*The task:* Word for word, set down the entries that follow.

*Information given:*

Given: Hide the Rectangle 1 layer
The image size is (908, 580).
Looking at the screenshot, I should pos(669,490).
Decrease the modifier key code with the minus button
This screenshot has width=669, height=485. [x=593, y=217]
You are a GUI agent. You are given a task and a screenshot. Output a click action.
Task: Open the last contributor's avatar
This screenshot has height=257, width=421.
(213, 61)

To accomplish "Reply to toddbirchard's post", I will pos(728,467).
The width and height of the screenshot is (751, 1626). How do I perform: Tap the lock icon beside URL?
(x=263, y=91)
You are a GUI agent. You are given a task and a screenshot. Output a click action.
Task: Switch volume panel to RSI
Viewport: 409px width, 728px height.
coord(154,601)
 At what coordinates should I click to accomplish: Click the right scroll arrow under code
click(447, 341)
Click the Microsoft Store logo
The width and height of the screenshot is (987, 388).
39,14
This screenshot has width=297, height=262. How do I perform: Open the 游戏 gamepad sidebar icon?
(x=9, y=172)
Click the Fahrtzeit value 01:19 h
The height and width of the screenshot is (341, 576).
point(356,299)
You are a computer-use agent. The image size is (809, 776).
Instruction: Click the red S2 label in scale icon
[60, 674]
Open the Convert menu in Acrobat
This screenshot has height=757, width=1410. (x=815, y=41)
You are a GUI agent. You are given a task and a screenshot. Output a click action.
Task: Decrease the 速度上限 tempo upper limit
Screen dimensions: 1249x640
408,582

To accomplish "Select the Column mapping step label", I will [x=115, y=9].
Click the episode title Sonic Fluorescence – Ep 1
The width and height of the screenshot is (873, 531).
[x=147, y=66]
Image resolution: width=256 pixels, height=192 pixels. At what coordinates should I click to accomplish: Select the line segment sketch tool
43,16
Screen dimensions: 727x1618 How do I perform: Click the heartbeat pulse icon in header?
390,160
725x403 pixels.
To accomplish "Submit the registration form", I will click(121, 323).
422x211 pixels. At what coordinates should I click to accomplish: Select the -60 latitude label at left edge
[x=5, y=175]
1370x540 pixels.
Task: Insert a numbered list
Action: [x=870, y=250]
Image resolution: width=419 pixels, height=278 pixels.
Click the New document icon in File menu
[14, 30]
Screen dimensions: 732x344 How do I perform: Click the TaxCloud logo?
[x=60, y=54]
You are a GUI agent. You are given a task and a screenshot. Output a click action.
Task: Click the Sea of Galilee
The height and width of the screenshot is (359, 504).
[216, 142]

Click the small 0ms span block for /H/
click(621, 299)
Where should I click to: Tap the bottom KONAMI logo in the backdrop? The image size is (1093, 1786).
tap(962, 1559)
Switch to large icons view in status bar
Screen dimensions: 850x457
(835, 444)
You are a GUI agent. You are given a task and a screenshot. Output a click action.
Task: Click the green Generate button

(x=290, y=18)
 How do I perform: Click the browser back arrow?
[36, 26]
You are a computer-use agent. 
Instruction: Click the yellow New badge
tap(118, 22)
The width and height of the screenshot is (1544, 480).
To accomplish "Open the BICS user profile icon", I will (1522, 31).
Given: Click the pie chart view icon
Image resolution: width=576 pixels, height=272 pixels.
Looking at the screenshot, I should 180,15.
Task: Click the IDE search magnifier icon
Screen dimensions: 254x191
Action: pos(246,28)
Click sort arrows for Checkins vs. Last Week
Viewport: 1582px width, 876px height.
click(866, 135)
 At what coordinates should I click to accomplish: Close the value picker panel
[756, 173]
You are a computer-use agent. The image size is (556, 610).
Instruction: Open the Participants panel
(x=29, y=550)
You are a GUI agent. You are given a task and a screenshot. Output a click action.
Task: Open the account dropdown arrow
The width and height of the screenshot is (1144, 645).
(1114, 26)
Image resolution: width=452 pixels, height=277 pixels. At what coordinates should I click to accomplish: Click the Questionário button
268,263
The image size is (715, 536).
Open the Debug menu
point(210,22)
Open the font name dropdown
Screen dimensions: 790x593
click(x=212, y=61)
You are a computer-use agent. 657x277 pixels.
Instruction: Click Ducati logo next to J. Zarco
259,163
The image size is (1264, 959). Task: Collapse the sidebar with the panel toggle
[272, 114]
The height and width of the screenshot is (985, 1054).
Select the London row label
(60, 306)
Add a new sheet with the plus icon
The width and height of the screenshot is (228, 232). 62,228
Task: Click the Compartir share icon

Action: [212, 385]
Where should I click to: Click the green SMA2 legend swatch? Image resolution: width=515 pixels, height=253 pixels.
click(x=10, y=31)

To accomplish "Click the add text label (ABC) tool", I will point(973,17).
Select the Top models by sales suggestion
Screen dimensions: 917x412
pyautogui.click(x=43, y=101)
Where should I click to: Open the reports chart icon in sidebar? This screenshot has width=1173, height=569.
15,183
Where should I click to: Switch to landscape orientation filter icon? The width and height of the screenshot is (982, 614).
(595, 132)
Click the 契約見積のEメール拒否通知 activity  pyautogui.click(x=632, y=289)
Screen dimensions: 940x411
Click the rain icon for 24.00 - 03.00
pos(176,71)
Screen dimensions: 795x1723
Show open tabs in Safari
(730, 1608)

*Solved problem:*
Given: Hide the Rectangle 1 layer
The image size is (908, 580).
Looking at the screenshot, I should pos(669,490).
Decrease the modifier key code with the minus button
This screenshot has width=669, height=485. [x=593, y=217]
You are a GUI agent. You are given a task and a screenshot. Output a click action.
Task: Open the last contributor's avatar
This screenshot has height=257, width=421.
(213, 61)

To accomplish "Reply to toddbirchard's post", I will pos(728,467).
The width and height of the screenshot is (751, 1626). How do I perform: Tap the lock icon beside URL?
(x=263, y=91)
You are a GUI agent. You are given a task and a screenshot. Output a click action.
Task: Switch volume panel to RSI
Viewport: 409px width, 728px height.
coord(154,601)
 At what coordinates should I click to accomplish: Click the right scroll arrow under code
click(447, 341)
Click the Microsoft Store logo
The width and height of the screenshot is (987, 388).
39,14
This screenshot has width=297, height=262. How do I perform: Open the 游戏 gamepad sidebar icon?
(x=9, y=172)
Click the Fahrtzeit value 01:19 h
The height and width of the screenshot is (341, 576).
point(356,299)
You are a computer-use agent. The image size is (809, 776).
Instruction: Click the red S2 label in scale icon
[60, 674]
Open the Convert menu in Acrobat
This screenshot has height=757, width=1410. (x=815, y=41)
You are a GUI agent. You are given a task and a screenshot. Output a click action.
Task: Decrease the 速度上限 tempo upper limit
Screen dimensions: 1249x640
408,582

To accomplish "Select the Column mapping step label", I will [x=115, y=9].
Click the episode title Sonic Fluorescence – Ep 1
The width and height of the screenshot is (873, 531).
[x=147, y=66]
Image resolution: width=256 pixels, height=192 pixels. At what coordinates should I click to accomplish: Select the line segment sketch tool
43,16
Screen dimensions: 727x1618 How do I perform: Click the heartbeat pulse icon in header?
390,160
725x403 pixels.
To accomplish "Submit the registration form", I will click(121, 323).
422x211 pixels. At what coordinates should I click to accomplish: Select the -60 latitude label at left edge
[x=5, y=175]
1370x540 pixels.
Task: Insert a numbered list
Action: [x=870, y=250]
Image resolution: width=419 pixels, height=278 pixels.
Click the New document icon in File menu
[14, 30]
Screen dimensions: 732x344 How do I perform: Click the TaxCloud logo?
[x=60, y=54]
You are a GUI agent. You are given a task and a screenshot. Output a click action.
Task: Click the Sea of Galilee
The height and width of the screenshot is (359, 504).
[216, 142]

Click the small 0ms span block for /H/
click(621, 299)
Where should I click to: Tap the bottom KONAMI logo in the backdrop? The image size is (1093, 1786).
tap(962, 1559)
Switch to large icons view in status bar
Screen dimensions: 850x457
(835, 444)
You are a GUI agent. You are given a task and a screenshot. Output a click action.
Task: Click the green Generate button

(x=290, y=18)
 How do I perform: Click the browser back arrow?
[36, 26]
You are a computer-use agent. 
Instruction: Click the yellow New badge
tap(118, 22)
The width and height of the screenshot is (1544, 480).
To accomplish "Open the BICS user profile icon", I will (1522, 31).
Given: Click the pie chart view icon
Image resolution: width=576 pixels, height=272 pixels.
Looking at the screenshot, I should 180,15.
Task: Click the IDE search magnifier icon
Screen dimensions: 254x191
Action: pos(246,28)
Click sort arrows for Checkins vs. Last Week
Viewport: 1582px width, 876px height.
click(866, 135)
 At what coordinates should I click to accomplish: Close the value picker panel
[756, 173]
You are a computer-use agent. The image size is (556, 610).
Instruction: Open the Participants panel
(x=29, y=550)
You are a GUI agent. You are given a task and a screenshot. Output a click action.
Task: Open the account dropdown arrow
The width and height of the screenshot is (1144, 645).
(1114, 26)
Image resolution: width=452 pixels, height=277 pixels. At what coordinates should I click to accomplish: Click the Questionário button
268,263
The image size is (715, 536).
Open the Debug menu
point(210,22)
Open the font name dropdown
Screen dimensions: 790x593
click(x=212, y=61)
You are a computer-use agent. 657x277 pixels.
Instruction: Click Ducati logo next to J. Zarco
259,163
The image size is (1264, 959). Task: Collapse the sidebar with the panel toggle
[272, 114]
The height and width of the screenshot is (985, 1054).
Select the London row label
(60, 306)
Add a new sheet with the plus icon
The width and height of the screenshot is (228, 232). 62,228
Task: Click the Compartir share icon

Action: [212, 385]
Where should I click to: Click the green SMA2 legend swatch? Image resolution: width=515 pixels, height=253 pixels.
click(x=10, y=31)

To accomplish "Click the add text label (ABC) tool", I will point(973,17).
Select the Top models by sales suggestion
Screen dimensions: 917x412
pyautogui.click(x=43, y=101)
Where should I click to: Open the reports chart icon in sidebar? This screenshot has width=1173, height=569.
15,183
Where should I click to: Switch to landscape orientation filter icon? The width and height of the screenshot is (982, 614).
(595, 132)
Click the 契約見積のEメール拒否通知 activity  pyautogui.click(x=632, y=289)
Screen dimensions: 940x411
Click the rain icon for 24.00 - 03.00
pos(176,71)
Screen dimensions: 795x1723
Show open tabs in Safari
(730, 1608)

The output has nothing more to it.